Their first professional relationship with the art of photography begins in 1898 in Ioannina where they maintained a photo studio until 1904, the year they run away to the Monastery (today Bitola) chased by the Ottomans. After a journey around the major European capitals (Vienna, Paris, London) and the acquisition of the “Bioscope 300” camera, they got fascinated by the world of cinema, which they faithfully served until their death. Their homeland plays a great role in their artwork and that can be based to the fact that their first movie, “Weavers”, was filmed in 1905 in Avdella. It is a silent film with a fixed machine which shows a few women of the village as well as their grandmother, Loukia Manaki, 117 years old, spining wool and weaving on a loom.
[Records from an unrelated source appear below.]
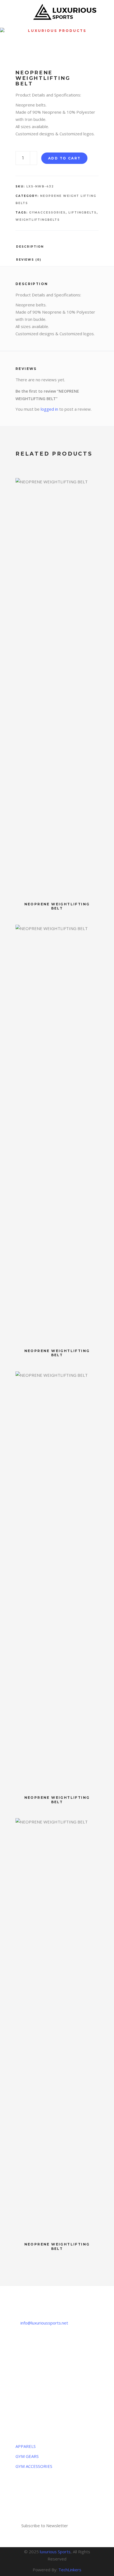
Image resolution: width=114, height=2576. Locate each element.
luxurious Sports (55, 2551)
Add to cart (64, 158)
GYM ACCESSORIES (33, 2466)
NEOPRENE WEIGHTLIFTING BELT (57, 906)
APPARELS (25, 2446)
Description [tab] (30, 246)
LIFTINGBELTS (82, 212)
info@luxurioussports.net (44, 2323)
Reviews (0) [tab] (28, 259)
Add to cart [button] (92, 485)
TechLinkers (69, 2569)
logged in (49, 409)
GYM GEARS (27, 2456)
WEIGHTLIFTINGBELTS (37, 220)
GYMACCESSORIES (47, 212)
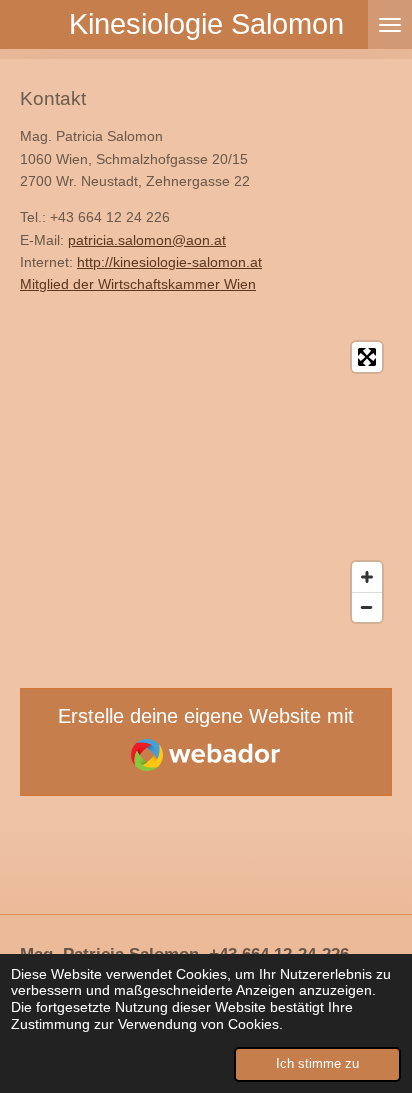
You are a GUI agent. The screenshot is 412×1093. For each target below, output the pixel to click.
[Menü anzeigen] (390, 24)
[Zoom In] (367, 577)
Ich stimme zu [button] (317, 1064)
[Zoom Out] (367, 607)
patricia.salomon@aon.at (147, 240)
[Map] (206, 482)
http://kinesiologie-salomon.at (169, 262)
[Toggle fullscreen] (367, 357)
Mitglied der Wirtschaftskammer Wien (138, 284)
Avdella also becomes the setting for their second film “The open-air school in Pindus” (1907), the only evidence regarding Greek Orthodox education in Turkish-occupied Macedonia. The film presents the teaching of lessons in the schoolyard in Avdella. Τhe way it was filmed is convincing for the great professional experience of the two creators in the cinema world while at the same time it marks the new period for the documentary film presentation. Then follow the classic films “Vlach Wedding” and “Trade Fair”. All these films show the creators’ intention to immortalize the life of the Vlach cattle breeds of Pindus, mainly inhabitants of the Grevenian villages of Avdella, Perivoli and Smixi.

Their photographs and films now represent a main material of historical and ethnological significance upon the leading events of the early 20th century in the Balkans, such as the Ilinden Uprising (1903), the Neo-Turkish movement in 1908, the Balkan Wars of 1912-1913. In addition, the brothers were the personal photographers of King Charles I of Romania. In 1911 they recorded the visit of Sultan Mehmet V in Thessaloniki, his trip and stay in the Monastery, and they photographed the kings of Bulgaria and Serbia, Ferdinando and Karađorđević, and the marshal Tito of Yugoslavia, too.

The rising of the two brothers followed different paths as Giannakis died at the age of 76 in Thessaloniki in 1954, exhausted by family and financial misfortunes, while Miltos passed the rest of his life in the Yugoslav Monastery enjoying honors and awards. In the last years of his life, Miltos classified the tremendous photograph and film material he made with his brother. The archive of the Manakis brothers – now worldwide known – including more than 12,000 photographs and 67 short films of a total length of 1,500 meters, today remains in the Historical Archive of Bitola.